Work task
In the entries that follow, which lines hold the string "Gold"? List them.

Data supplied
=======
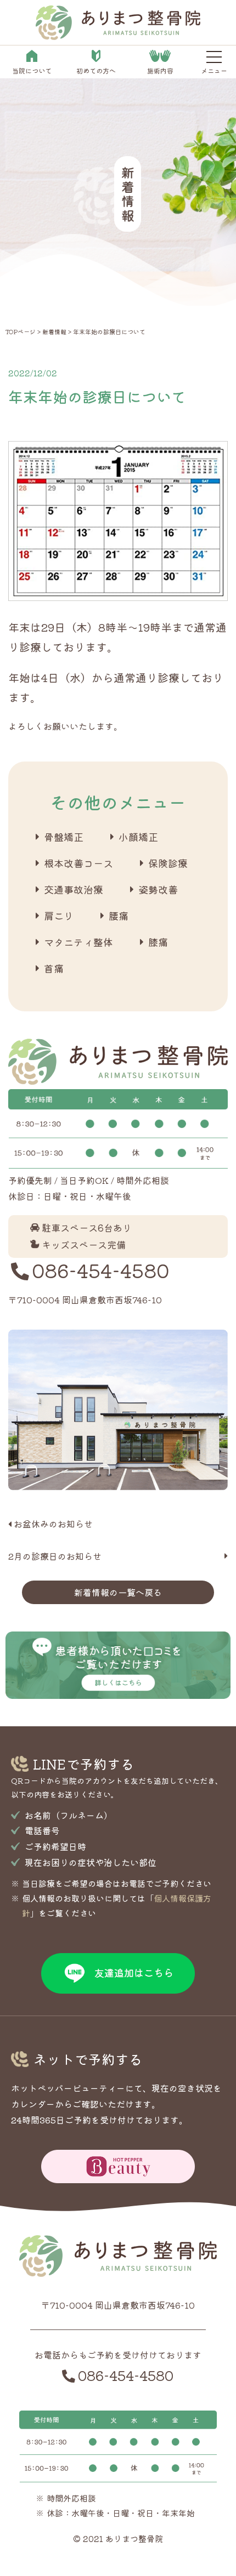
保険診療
=======
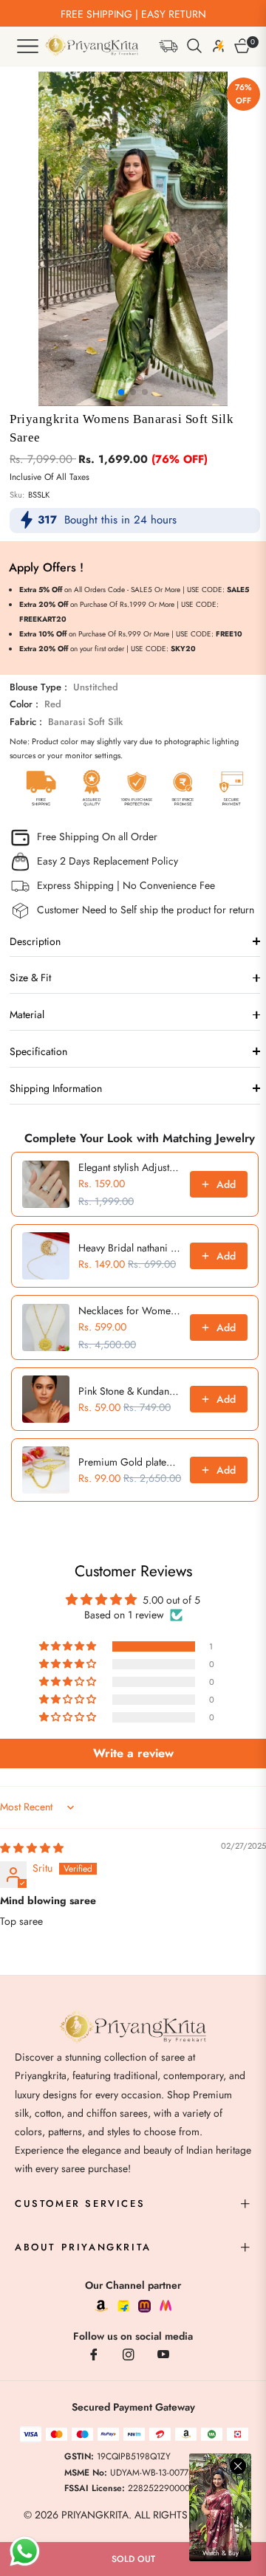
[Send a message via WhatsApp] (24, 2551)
=======
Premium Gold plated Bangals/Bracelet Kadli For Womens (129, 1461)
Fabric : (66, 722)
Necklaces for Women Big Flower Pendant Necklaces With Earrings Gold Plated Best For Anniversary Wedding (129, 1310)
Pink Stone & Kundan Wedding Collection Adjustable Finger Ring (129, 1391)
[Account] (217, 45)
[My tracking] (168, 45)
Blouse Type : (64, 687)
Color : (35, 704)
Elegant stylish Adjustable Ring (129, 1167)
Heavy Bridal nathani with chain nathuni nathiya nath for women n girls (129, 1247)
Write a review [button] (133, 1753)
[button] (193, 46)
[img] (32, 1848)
=======
Result
Premium Gold plated Bangals/Bracelet Kadli For Womens (129, 1461)
Necklaces for Women Big Flower Pendant Necklaces With Earrings Gold Plated Best For Anniversary Wedding (129, 1310)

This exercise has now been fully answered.